True we are coming off a holiday weekend here in the United States, and that inevitably means the flow of news was slow, but is there anyone that hasn't thrown down at least a little speculation as to what the Samsung Galaxy Tab is going to cost? And wouldn't it benefit Samsung to just finally tell us so all of this sky high speculation would come to an end?

samsung_galaxy_tabFor reasons known only to Samsung, the company introduced its highly anticipated Android-based tablet, the Samsung Galaxy Tab, last week without cluing anyone in on the pricing.  At that time we ran down all of its technical specifications, and it sounded like a heck of a device, but without knowing the price, it's a bit difficult for anyone to decide if they are actually going to want to purchase the device or not.

The Wall Street Journal is pegging it at $200 to $300, but that's with cellular carrier subsidies.  As I stated at the time of the announcement, I think that being tied to carrier contracts could be the death of this device as no one wants to live under another contract.

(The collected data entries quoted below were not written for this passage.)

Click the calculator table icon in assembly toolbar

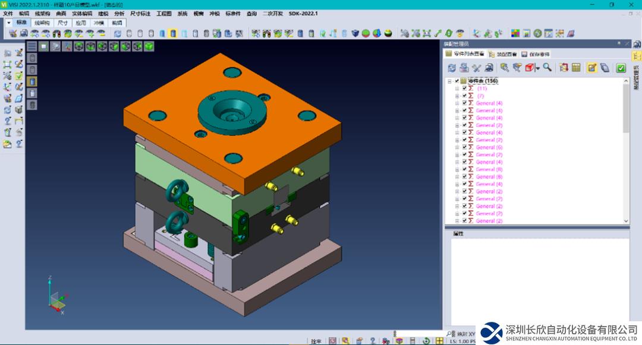point(576,68)
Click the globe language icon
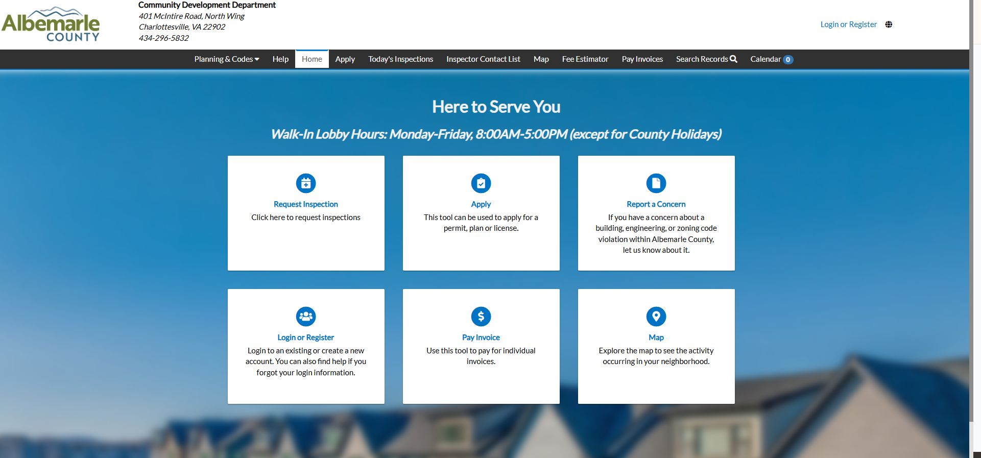Screen dimensions: 981x458 (x=889, y=25)
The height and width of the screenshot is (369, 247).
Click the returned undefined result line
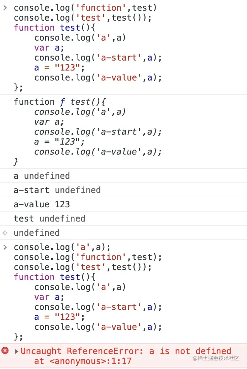point(36,233)
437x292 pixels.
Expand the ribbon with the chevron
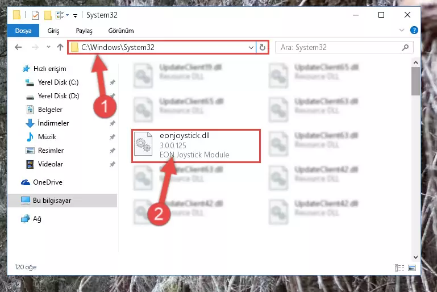402,30
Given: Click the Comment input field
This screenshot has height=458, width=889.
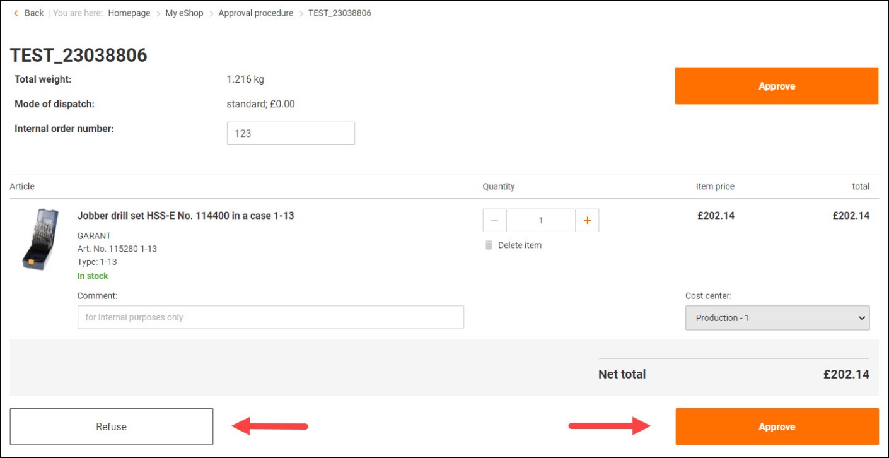Looking at the screenshot, I should click(x=270, y=317).

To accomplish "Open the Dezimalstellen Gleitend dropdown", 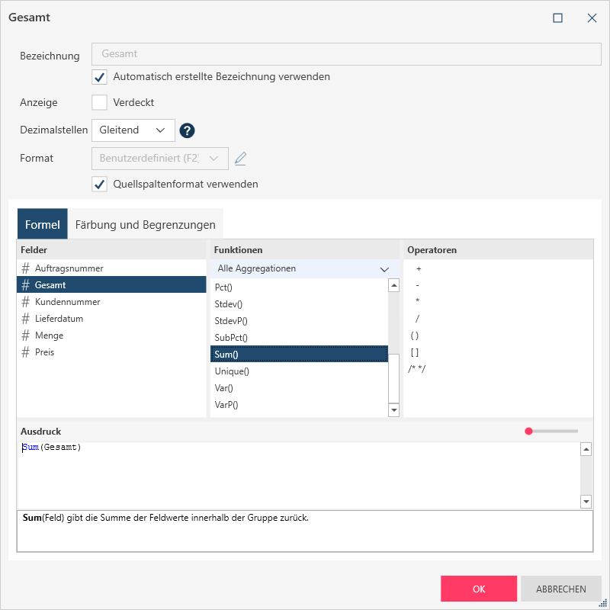I will pos(133,130).
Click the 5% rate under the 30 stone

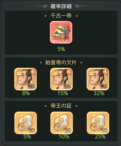pos(27,137)
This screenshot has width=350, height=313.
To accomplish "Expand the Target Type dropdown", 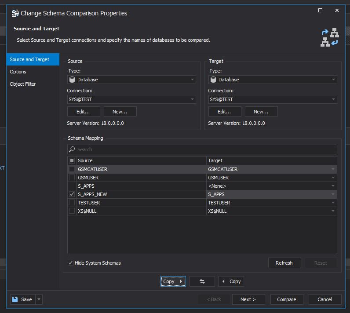I will click(x=333, y=80).
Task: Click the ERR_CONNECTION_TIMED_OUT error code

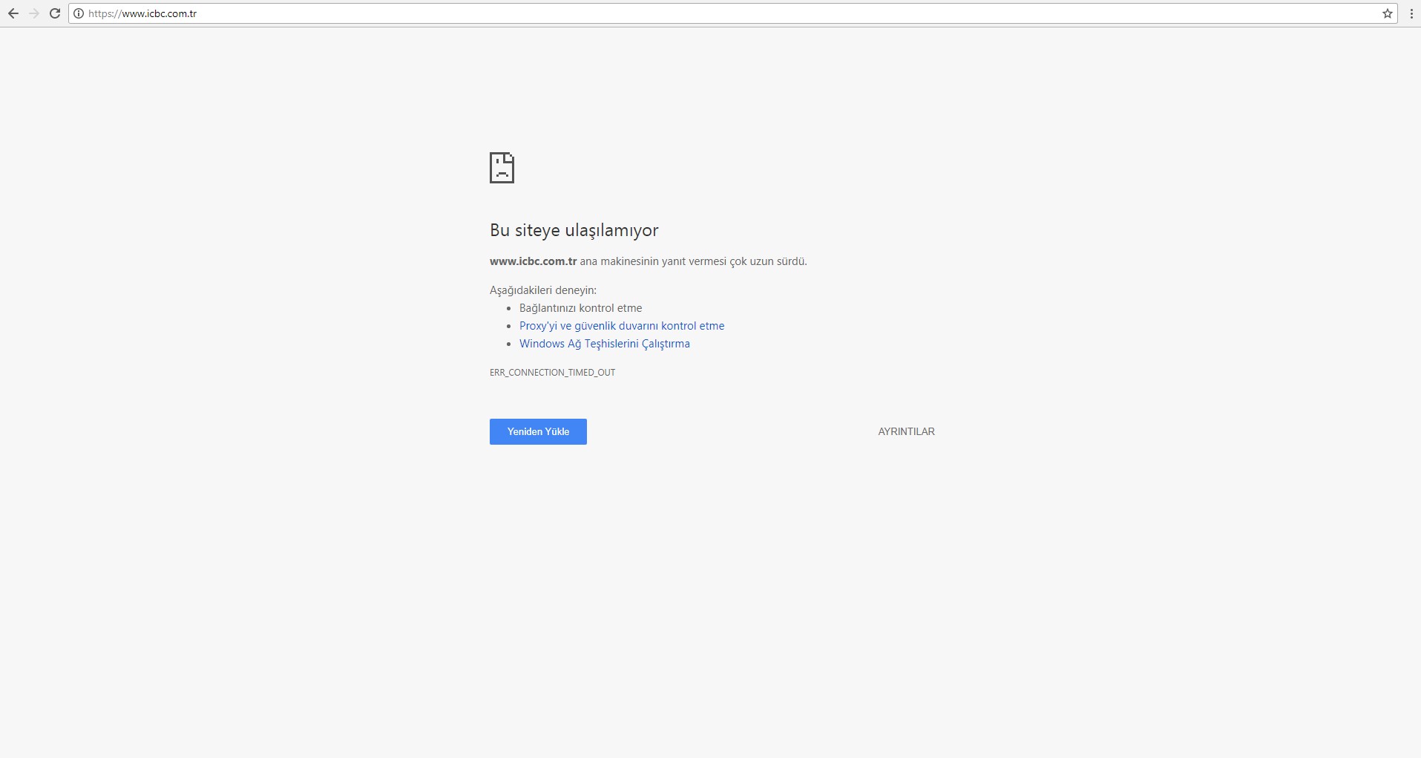Action: tap(552, 373)
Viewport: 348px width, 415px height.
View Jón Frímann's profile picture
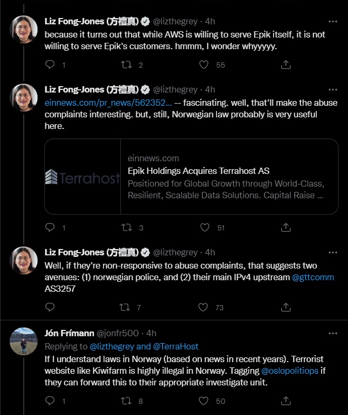point(24,341)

That's where the speculation of non-carrier pricing has gotten downright scary.   Tom's Guide is reporting some rumors of pricing in the range of €699 ($890, 16 GB model) in France, €799 ($1,020, 32 GB model) in Germany £680 ($1,050, 16 GB model).  Sometimes you see companies pick a number like 699 and make that the price in whatever currency the country they are selling in uses, but that isn't always the case.  If this ends up being $699 for 16 GB and $799 or 32 GB in the United States, they aren't totally out of line with what the market will withstand considering all of the goodies packed into the device.

The problem is, I don't think those are the prices.  When you see that the Samsung Galaxy S goes for $200 with contract, and $620 without, you can't imagine a device this much larger being only $79 more without contract.

Hopefully we'll find out more information in the not too distant future, but things aren't looking all that promising on the pricing front.  And if you add in that most consumers will look at the screen size and judge it based on the fact that it is smaller than the iPad, and the Galaxy Tab may not be long for this world.

What say you?  Are you interested in buying a tablet on contract?